Make car sharing a success
The first two steps we covered above — choosing a car sharing platform and confirming your vehicle’s eligibility — only have to be done once (unless you decide you want to change platforms). But the other three steps — listing your car, dropping it off and keeping track of deductible expenses — are ongoing for as long as you continue to share your vehicle.
To ensure both you and the drivers who book your car have a good experience, there are a few more steps we recommend taking before dropping off your car. First, remove personal items and those that add clutter to the car. If you want to keep an emergency kit or ice scraper, then that is perfectly fine. However, you also need to be ok with the possibility that those items may disappear by the time the vehicle is back in your possession.

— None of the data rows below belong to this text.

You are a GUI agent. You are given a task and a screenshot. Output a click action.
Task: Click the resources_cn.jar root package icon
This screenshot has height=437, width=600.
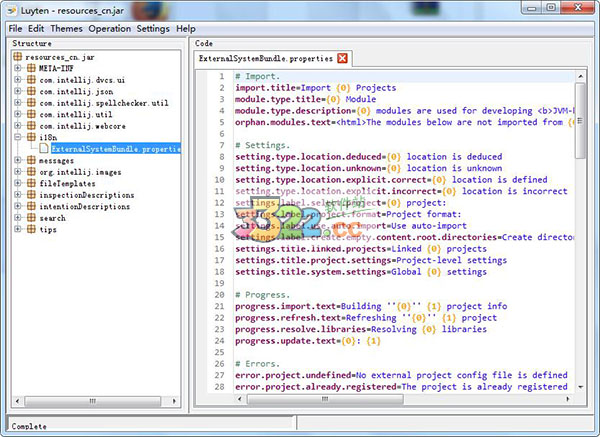pos(18,57)
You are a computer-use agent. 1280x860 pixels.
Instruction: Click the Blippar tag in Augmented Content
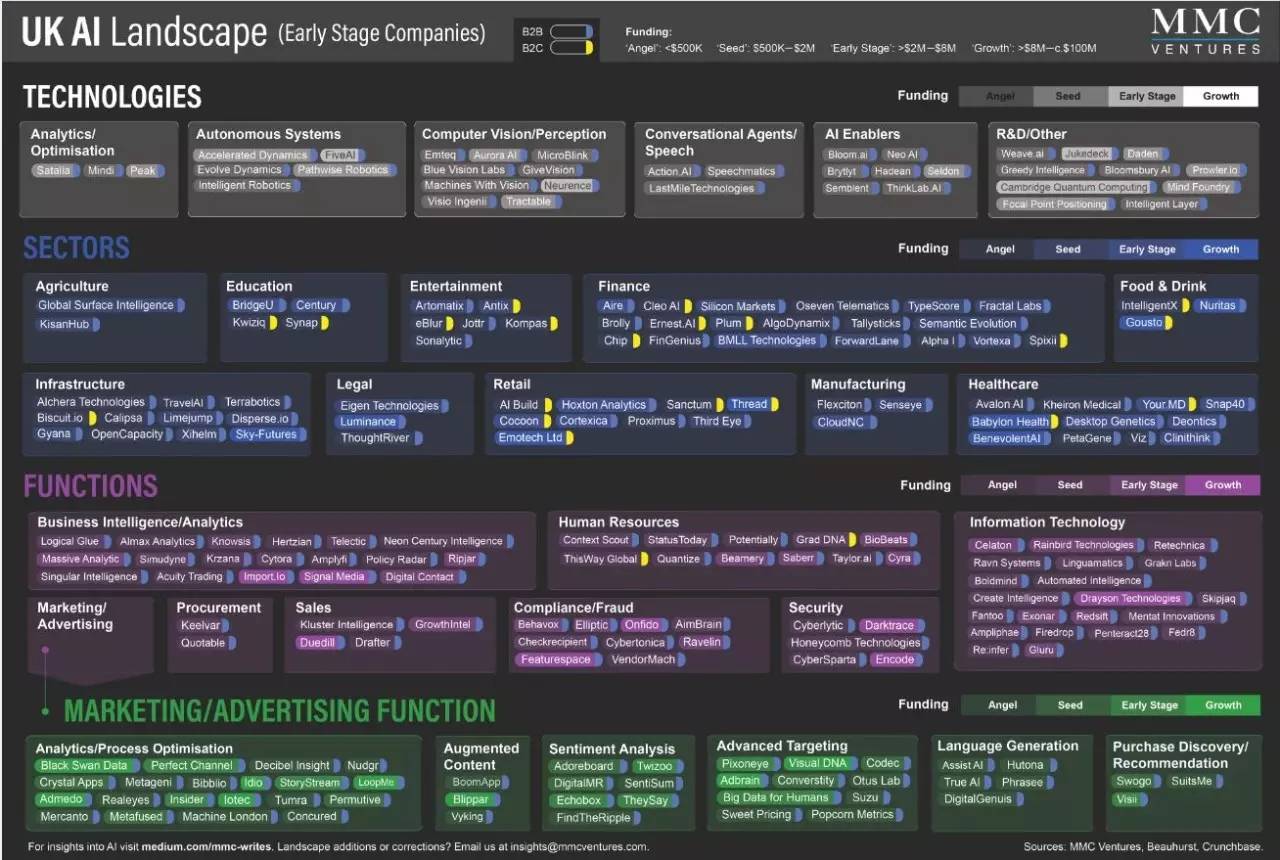(x=469, y=799)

Next, take photos of the outside and inside of your car, even if the platform you use doesn’t require it. If you’re the first to notice a new scratch, dent or fabric tear and want to request compensation for repairs, then the “before” pictures with a date stamp are essential for making your case. Finally, clean the car inside and out and fill up your gas tank to ensure the next person who borrows your car starts their trip feeling good about their decision to book your vehicle.
Frequently asked questions about renting your car out
How much money can you actually make renting out your car?
How much money you make renting out your car largely depends on several factors, including your location, type of vehicle, the service you use and how often people book it. Avail guarantees at least $50 per week or $200 a month as baseline earnings. You can make well over that if your car gets booked more often than not. Turo offers tiered payouts that increase as you take on a higher deductible and more risk. Getaround has a flat commission of 40% and allows you to set your own price per trip or use its predictive pricing tool in some cities.
How do you determine the rental price for your car?
For many users, the rental price is determined by the company. For example, Avail owners earn $20 per day for sedans and mid-size SUVs and $25 for larger vehicles. Turo determines the minimum and maximum price based on a listed car’s value, although it does have an option for custom pricing and discounts. Getaround allows car owners to set a rate, and it offers a predictive pricing algorithm that can be used in some markets.
How do I determine if my location is suitable for renting out a car?
To determine if you can rent your car out, consider whether it’s even legal for you to do so. Each state has specific rules surrounding car sharing. Maryland, for example, does not allow you to share any vehicle with a model year older than 10 years. You also can’t share a vehicle that has any open recalls.
You might also want to look at area demand. High tourist activity or populated urban areas often make for ideal rental conditions. Consider whether your car makes sense as a regular rental. SUVs and sedans are popular options. Mini-vans? Not so much. Finally, ensure the car sharing platform you want to use currently operates in your city or accepts out-of-area vehicles, like Avail.